From Fujifilm. Thanks to Stephen Scharf for sending this along.
Note that the first half of the video concentrates mainly on the top plate—historically one of the most difficult parts of a camera to manufacture and one that can account for a surprisingly high percentage of the overall manufacturing cost. I don't know if that's still the case, but the video indirectly implies that it might be.
P.S. Here's the link. It's a very retro design—it channels Japanese SLRs of the 1960s.
Original contents copyright 2015 by Michael C. Johnston and/or the bylined author. All Rights Reserved. Links in this post may be to our affiliates; sales through affiliate links may benefit this site.
(To see all the comments, click on the "Comments" link below.)
Featured Comments from:
John Krumm: "I like these assembly videos, even though the music in this one made me think I was watching a propaganda film. It would be fun to see a more human side—smoke breaks, union meetings, assembly screw-ups—still waiting for the reality TV show I guess. But I do love watching what we humans are capable of building."
Tuomas: "You really shouldn't have done that, Mike—now I want to get one! And I already have too many cameras...."
Stephen Scharf: "I found this to be a very cool video to watch. Putting my Six Sigma Black Belt hat on for a moment, I find Fuji's manufacturing prowess to be very impressive. A great deal has been done to remove variability in parts manufacturing and assembly operations. As a result, I would wager the scrap rate on top covers is actually quite low, with Fuji using SOTA manufacturing best practices. e.g. lean, precise measurement systems, and poke-yoke to maximize quality and prevent defects. It's reasons like this why I use this company's products; they actually listen to user needs and are passionate about providing maximal quality and value for their customers.

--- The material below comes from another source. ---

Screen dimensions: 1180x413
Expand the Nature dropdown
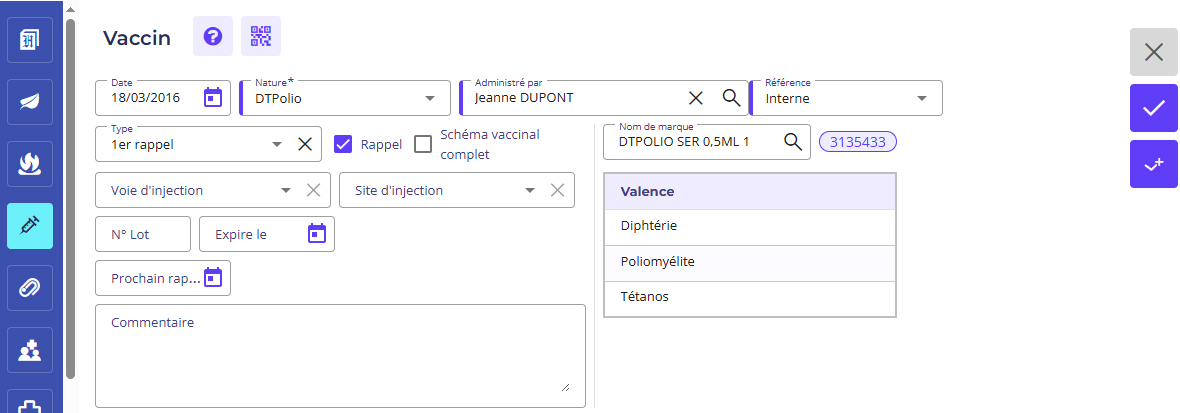coord(430,99)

"For those interested, here is a link to a video on the manufacturing of Fuji XF lenses. I find this to be even more impressive than the camera body manufacturing because the tolerances and engineering specification required are even higher."
Bill Tyler: "In his excellent book, Camera Technology, The Dark Side of the Lens, Norman Goldberg stated that the top plate, with the prism hump, was the single most expensive component of a traditional SLR. I highly recommend the book if you're at all interested in how pre-digital cameras functioned. It's not really a photographer's book, but if mechanical stuff fascinates you, it's a great read.
Mike replies: I agree. That book is a minor classic. And it's available for Kindle, which I didn't know before right now.
Jon responds to Bill and Mike: "That Camera Technology book is the kind of thing I love to read! Too bad it is $45 which is beyond what I can pay for books at the moment. Any other great mechanical/technology books to recommend like Camera Technology? They don't have to be camera related, I won't tell!"
Mike replies: Sure, off the top of my head I can recommend Ship of Gold in the Deep Blue Sea by Gary Kinder, about a technological genius who figured out how to first find, and then retrieve, an inaccessible sunken treasure in deep ocean; Longitude: The True Story of a Lone Genius Who Solved the Greatest Scientific Problem of His Time, by Dava Sobel, about the race to create the maritime chronograph (there's also an illustrated edition; The Mapmakers by John Noble Wilford (he also wrote a great book about clockmaking); The Great Bridge: The Epic Story of the Building of the Brooklyn Bridge by David McCullough; The Pencil: A History of Design and Circumstance by Henry Petroski (you laugh, but I'll just warn you, once you get addicted to Petroski...), and one of my favorite little books about making stuff, the classic The Nature and Art of Workmanship by David Pye. When you finish those, ask again and I'll give you six more.
Peter Croft: "Likewise, I love watching these clips, but how I wish they'd hold the shots and show me more. It's too fast, too soft focus, too hard to see properly. Only about three seconds on the Chemical Conversion Coating. How does that work? I wish....
"I've always loved watching manufacturing machines and wished there was a TV program. Yes, I know about Super Factories or whatever it's called, but they are plagued by cameraman's disease—wave the camera around, whiz pan, out of focus, jerk zoom. And edited at a frantic pace—never leave a shot to screen for longer than one second. And endlessly dip to black between shots. Cliché, cliché. I'm thinking of starting a new career as a cameraman. I could do an even worse job and get paid for it. I wish...."
Bruce Rubenstein: "The top plate of the Fuji is made in a completely different way, out of different metal than a traditional SLR top plate. A typical old school top plate was made from sheet brass and 'drawn' on a press with dies that formed the part. There are several hand finishing steps to complete the part. It was just a protective cover and not a structural part. The Canon AE-1 was, I think, the first SLR to use an engineering plastic molded cover. The Fuji top plate is similar to the AE-1 except for using metal. By using a casting, features can be made for attaching other parts and assemblies. A video of the top plate assembly is sexy, because it's a shiny part with lots of 'touch' labor. The real high precision is in the guts of the camera like making the sensor assembly and the alignment of it to the lens flange."